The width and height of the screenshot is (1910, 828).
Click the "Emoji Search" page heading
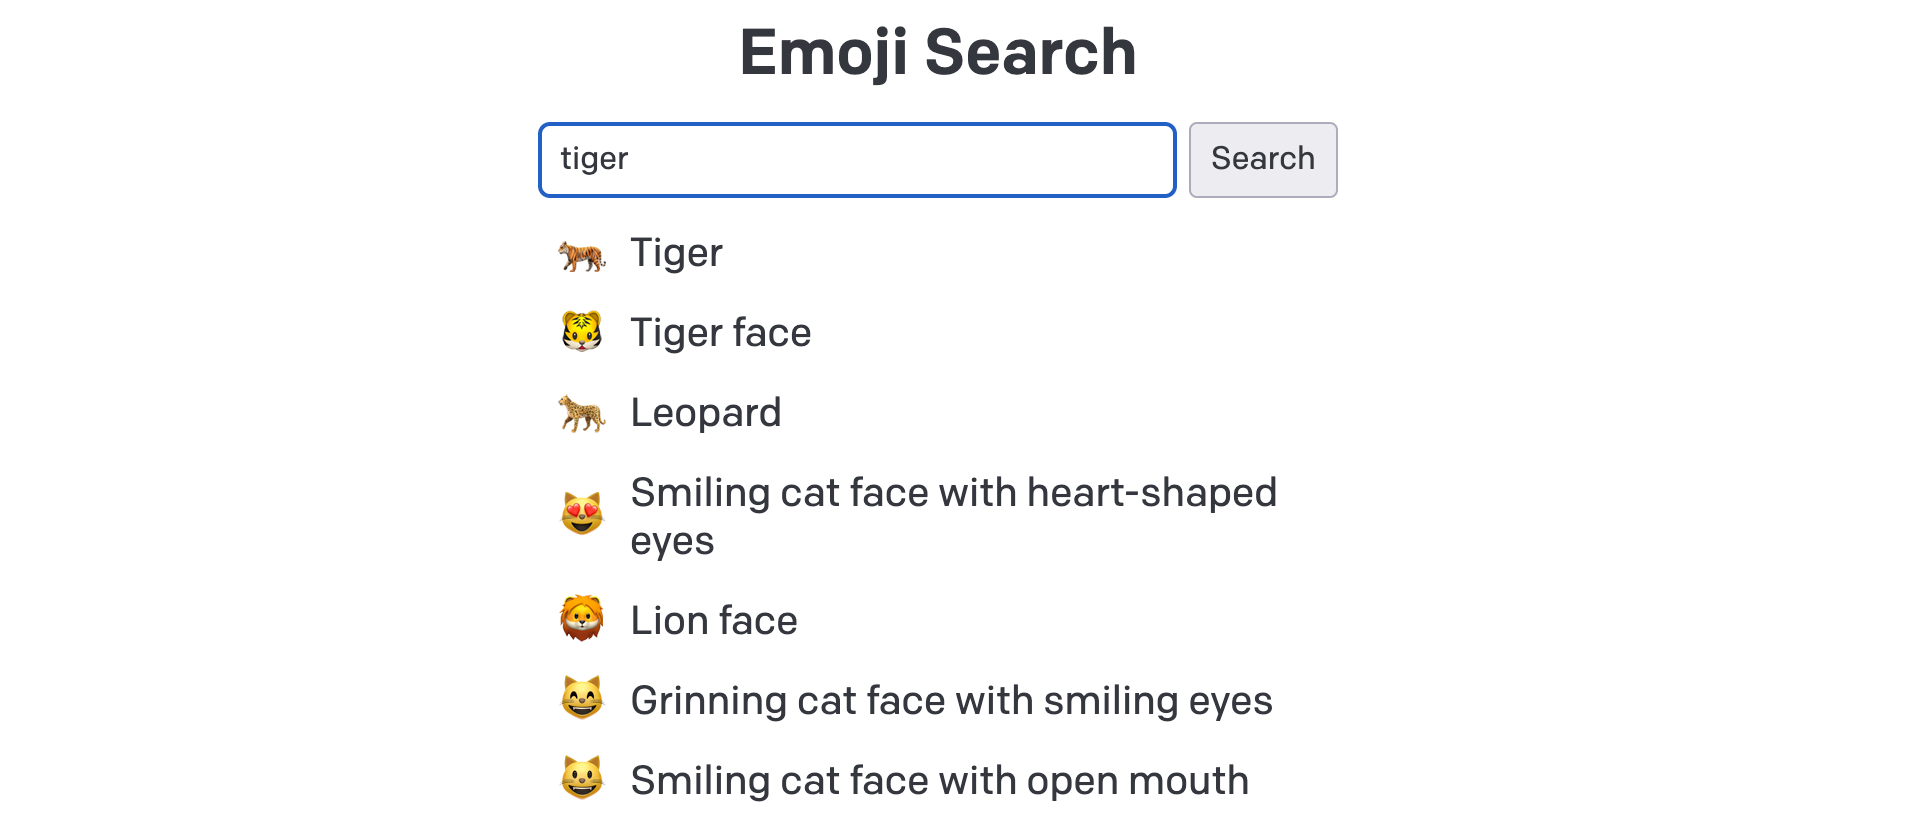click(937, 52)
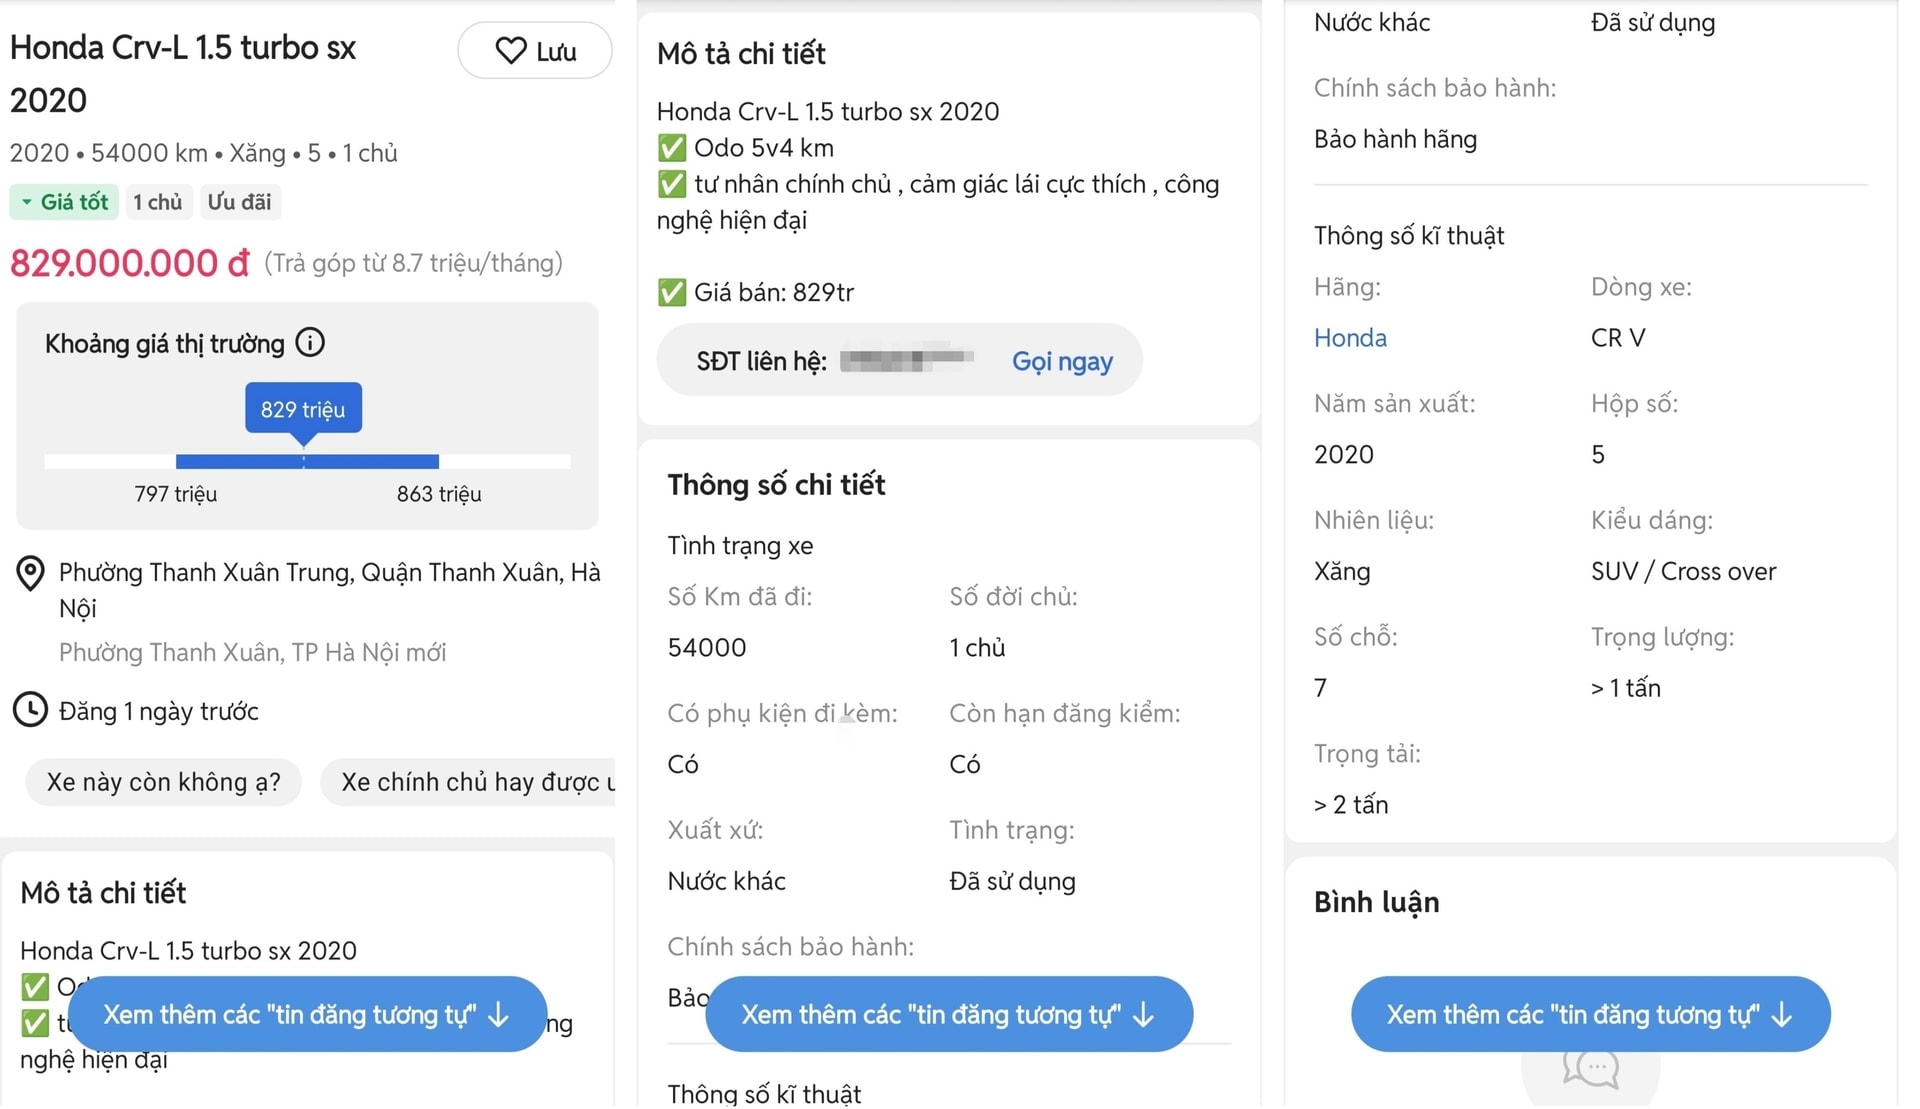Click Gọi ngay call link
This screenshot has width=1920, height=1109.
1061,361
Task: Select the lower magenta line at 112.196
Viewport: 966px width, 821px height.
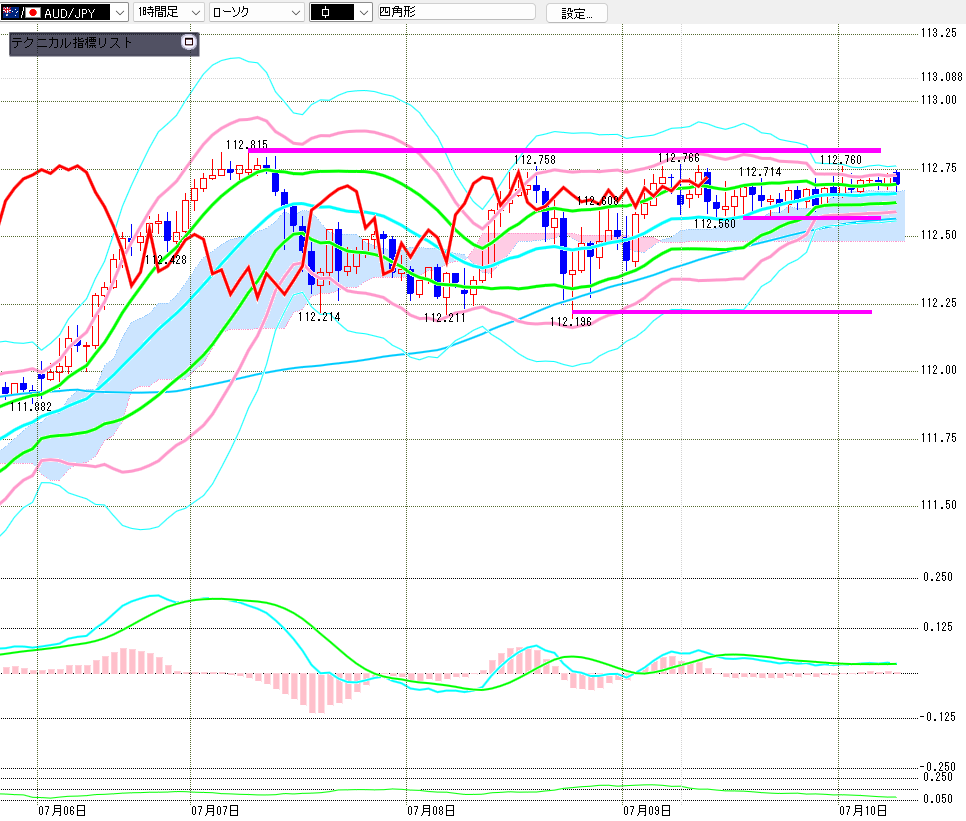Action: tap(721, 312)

........

--- What you have to do ---
Turn the listing above into a numbered list with one entry per line, skipping any blank lines and leaving the pictures out.

--- The response ---
1. The width and height of the screenshot is (1910, 828).
2. Click the "Emoji Search" page heading
3. click(937, 52)
4. Click Gọi ngay call link
5. This screenshot has width=1920, height=1109.
6. 1061,361
7. Task: Select the lower magenta line at 112.196
8. Viewport: 966px width, 821px height.
9. Action: tap(721, 312)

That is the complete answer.